Second, find leaders who think big. Three of the four individuals our team interviewed to lead this unprecedented project said that creating a safe, highly effective vaccine in less than a year’s time was flat-out impossible. Only one of them, Dr. Moncef Slaoui (pictured), said although it would be difficult, it was possible. He was right. Similarly, we thought outside of the box to let the Department of Defense – the most capable logistics experts in the world – quarterback the build-out and direction of the supply chains by which private companies like McKesson, FedEx, and UPS would speed the vaccine to approximately 97,000 distribution centers. Creative, close cooperation between the public and private sectors was the signature spirit of Operation Warp Speed, and it should also drive the current administration’s approach to the work remaining.

Third, transparently unleash data. When we launched Operation Warp Speed, we knew we had to insist on extensive trials that proved beyond a doubt that a vaccine produced on an expedited timeline was extremely safe. The Phase III trial for the Moderna vaccine, for instance, had 30,000 participants, a 94.1% efficacy rate, and no concerning safety issues reported. The success of these thorough trials armed the public with confidence to get the vaccine. The Department of Health and Human Services should aggressively release specific data on which groups are most susceptible to COVID infections, such as seniors, diabetics, and those struggling with obesity. Doctors, pharmacists, and other trusted community voices should share that data with their patients in both red and blue areas who are skeptical of getting a vaccine. Breakthrough cases are a clear concern right now — clear and timely data will empower the public with knowledge of susceptibility to them and the efficacy of each vaccine.

Finally, speed counts. Many people have refused vaccines because they are waiting for final approvals from health regulators. Just as Operation Warp Speed moved fast to help stop the spread of a virus that was, at its peak, killing an average of 3,600 Americans per day, the FDA must perform these last clearances as expeditiously as possible. The same goes for regulatory hurdles at other agencies. 

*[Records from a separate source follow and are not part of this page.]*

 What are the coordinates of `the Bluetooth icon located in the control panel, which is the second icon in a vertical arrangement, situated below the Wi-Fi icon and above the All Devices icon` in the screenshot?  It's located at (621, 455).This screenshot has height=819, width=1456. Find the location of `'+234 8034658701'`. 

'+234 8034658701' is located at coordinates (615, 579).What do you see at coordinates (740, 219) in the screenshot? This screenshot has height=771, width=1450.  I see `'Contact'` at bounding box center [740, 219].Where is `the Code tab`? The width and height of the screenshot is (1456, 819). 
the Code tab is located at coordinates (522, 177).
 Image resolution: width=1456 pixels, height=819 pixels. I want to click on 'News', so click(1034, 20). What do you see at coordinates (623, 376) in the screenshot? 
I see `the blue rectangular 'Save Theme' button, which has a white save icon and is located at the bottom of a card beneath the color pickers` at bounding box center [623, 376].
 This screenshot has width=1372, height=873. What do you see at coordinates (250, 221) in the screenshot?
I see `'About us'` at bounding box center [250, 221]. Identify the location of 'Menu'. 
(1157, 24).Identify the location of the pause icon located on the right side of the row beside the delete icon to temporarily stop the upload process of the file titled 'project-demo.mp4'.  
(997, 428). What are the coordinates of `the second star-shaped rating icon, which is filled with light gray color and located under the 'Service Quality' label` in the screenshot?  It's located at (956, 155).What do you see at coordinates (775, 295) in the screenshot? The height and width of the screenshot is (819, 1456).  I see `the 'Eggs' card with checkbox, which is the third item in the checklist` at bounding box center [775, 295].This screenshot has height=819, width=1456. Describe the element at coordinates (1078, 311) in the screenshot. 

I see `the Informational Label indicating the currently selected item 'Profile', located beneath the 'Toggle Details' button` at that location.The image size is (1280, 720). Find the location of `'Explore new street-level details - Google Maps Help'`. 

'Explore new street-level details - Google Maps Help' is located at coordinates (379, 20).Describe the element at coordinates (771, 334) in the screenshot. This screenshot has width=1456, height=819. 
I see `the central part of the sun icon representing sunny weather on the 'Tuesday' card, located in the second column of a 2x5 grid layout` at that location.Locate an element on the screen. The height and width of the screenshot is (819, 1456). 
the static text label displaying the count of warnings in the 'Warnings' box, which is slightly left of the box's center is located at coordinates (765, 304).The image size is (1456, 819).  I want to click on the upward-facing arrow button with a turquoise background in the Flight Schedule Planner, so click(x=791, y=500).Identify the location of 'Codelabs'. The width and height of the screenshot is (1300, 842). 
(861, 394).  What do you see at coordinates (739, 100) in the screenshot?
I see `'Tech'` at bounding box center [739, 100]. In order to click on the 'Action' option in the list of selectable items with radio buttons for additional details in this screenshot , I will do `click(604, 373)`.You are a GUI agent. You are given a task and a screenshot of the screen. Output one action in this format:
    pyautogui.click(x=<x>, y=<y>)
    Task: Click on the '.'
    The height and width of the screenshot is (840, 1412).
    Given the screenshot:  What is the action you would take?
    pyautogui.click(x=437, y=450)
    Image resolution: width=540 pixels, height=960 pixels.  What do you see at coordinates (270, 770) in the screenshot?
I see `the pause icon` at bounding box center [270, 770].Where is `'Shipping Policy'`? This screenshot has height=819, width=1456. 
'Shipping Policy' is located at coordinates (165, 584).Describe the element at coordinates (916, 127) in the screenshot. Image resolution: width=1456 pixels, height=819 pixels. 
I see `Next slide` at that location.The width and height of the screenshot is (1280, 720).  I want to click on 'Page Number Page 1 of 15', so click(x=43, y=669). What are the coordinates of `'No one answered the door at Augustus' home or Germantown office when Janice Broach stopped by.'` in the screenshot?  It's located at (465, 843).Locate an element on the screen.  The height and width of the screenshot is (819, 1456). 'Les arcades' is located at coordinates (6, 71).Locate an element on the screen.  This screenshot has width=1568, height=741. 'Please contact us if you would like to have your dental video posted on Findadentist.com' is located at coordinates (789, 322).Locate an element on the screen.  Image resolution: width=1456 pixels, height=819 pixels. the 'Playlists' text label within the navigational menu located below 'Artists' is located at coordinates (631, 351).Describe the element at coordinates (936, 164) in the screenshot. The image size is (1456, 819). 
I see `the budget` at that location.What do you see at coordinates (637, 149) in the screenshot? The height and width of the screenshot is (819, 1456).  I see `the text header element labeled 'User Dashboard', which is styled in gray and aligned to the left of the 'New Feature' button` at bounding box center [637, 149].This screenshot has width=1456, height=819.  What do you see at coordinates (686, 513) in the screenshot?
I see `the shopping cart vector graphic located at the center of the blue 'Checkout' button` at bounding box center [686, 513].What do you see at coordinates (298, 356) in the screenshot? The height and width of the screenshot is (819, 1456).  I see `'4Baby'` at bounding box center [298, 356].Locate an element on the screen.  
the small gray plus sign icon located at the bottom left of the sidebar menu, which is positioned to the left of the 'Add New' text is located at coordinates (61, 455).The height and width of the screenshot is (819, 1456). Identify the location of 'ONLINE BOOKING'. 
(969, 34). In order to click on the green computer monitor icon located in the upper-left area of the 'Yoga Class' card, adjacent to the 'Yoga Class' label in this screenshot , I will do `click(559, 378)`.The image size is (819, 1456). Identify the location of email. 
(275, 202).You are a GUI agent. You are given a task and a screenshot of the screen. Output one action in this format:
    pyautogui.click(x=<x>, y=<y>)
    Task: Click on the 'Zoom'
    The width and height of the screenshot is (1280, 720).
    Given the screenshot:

There is still much further to go to stop the spread of COVID, and hopefully, in time, eradicate it. We did our part in Operation Warp Speed by sprinting toward the goal in a bipartisan, data-driven way. That approach helped produce one of the greatest medical innovations in history. Sustaining it will help get our live-saving handiwork into the arms of more Americans, and protect us against future pathogens. 

Adam Boehler is the founder and CEO of the health care investment firm Rubicon Founders and is a board member at the Atlantic Council. Adam was the first CEO of the U.S. International Development Finance Corporation, the deputy administrator of CMS, and the director of CMS’ Center for Medicare and Medicaid Innovation.